I imaged the Running Chicken Nebula last night and my stack is plagued with walking noise. Due to this (and previous occasions of walking noise), I have been thinking about dithering, but as I own a Sky-Watcher Star Adventurer I can only dither in RA.

Are there any benefits of dithering in only RA? I did read that it actually causes issues instead of helping to reduce walking noise unlike dithering in both axies. I am almost ready to get a new mount which will be able to dither in both axies instead of my Sky-Watcher Star Adventurer.

If it is worth it to dither in RA, how would I go about it? I know I can use my ASIAIR Pro to setup dithering, but I use a remote shutter for my Canon 6Da. I do temporarily connect it to my ASIAIR Pro when I polar align, but after that I disconnect it and then switch over to using my remote shutter. Would I need to keep my 6Da connected to the ASIAIR Pro to be able to utilize dithering, or is it possible to dither it without my 6Da being connected to my ASIAIR Pro?

Zak smile
Engaging
Boyan Stiliyanov avatar
I've had the same problem with walking noise.
I'm more of a practical guy and on the field, so I do it the old-fashioned way and just move a tiny bit my composition in both axes.
I do this manually atleast 4 times during my whole session, so it averages out later in stacking and it works atleast for me.
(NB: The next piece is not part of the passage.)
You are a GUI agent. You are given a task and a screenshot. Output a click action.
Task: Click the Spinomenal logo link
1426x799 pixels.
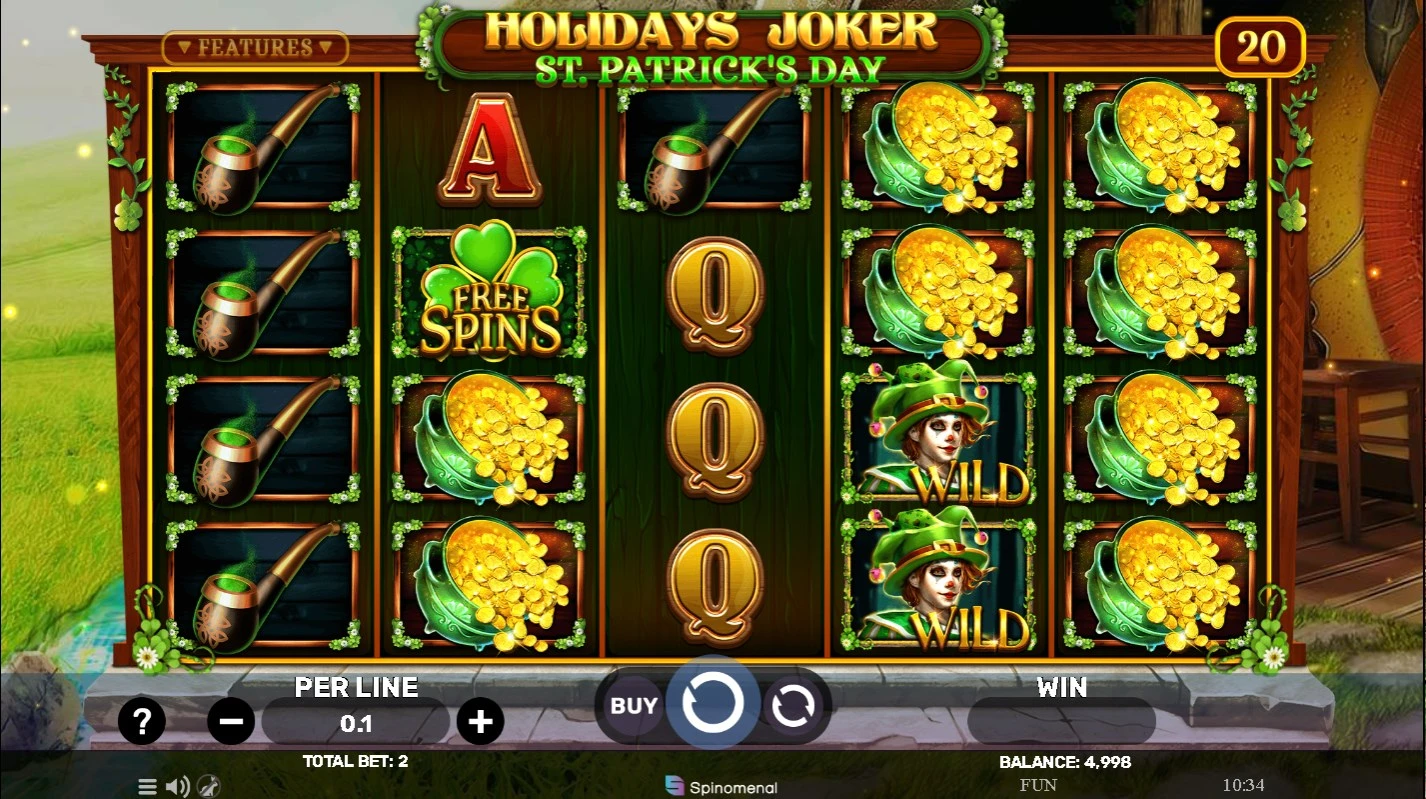point(721,787)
Of course there is a better way to do it with automated features of ASIAIR, but that's the way I do it smile
Wim van Berlo avatar
Unless your polar alignment is spot on, you will always have a natural drift in DEC. So, if you dither in RA only, you should be fine.
Consider this scenario; suppose you could dither in both directions, and you had zero polar error. Dithering would get rid of walking noise. When you stack, you could put your subs in order of increasing DEC. this would simulate a polar misalignment, and a random RA dither. But you would still have no walking noise. In other words, if you have some DEC drift, then dithering in RA should work. Just make sure that you dither enough in RA. And of course, your polar misalignment shouldn't be so large that you get elongated stars.
The problem you have is that you don't have any automation. If you want to dither, you would have to stop your sequence and your guiding, move RA, and start guiding and the sequence again. My advice, try to connect your camera to the asiair, and let the software do the job.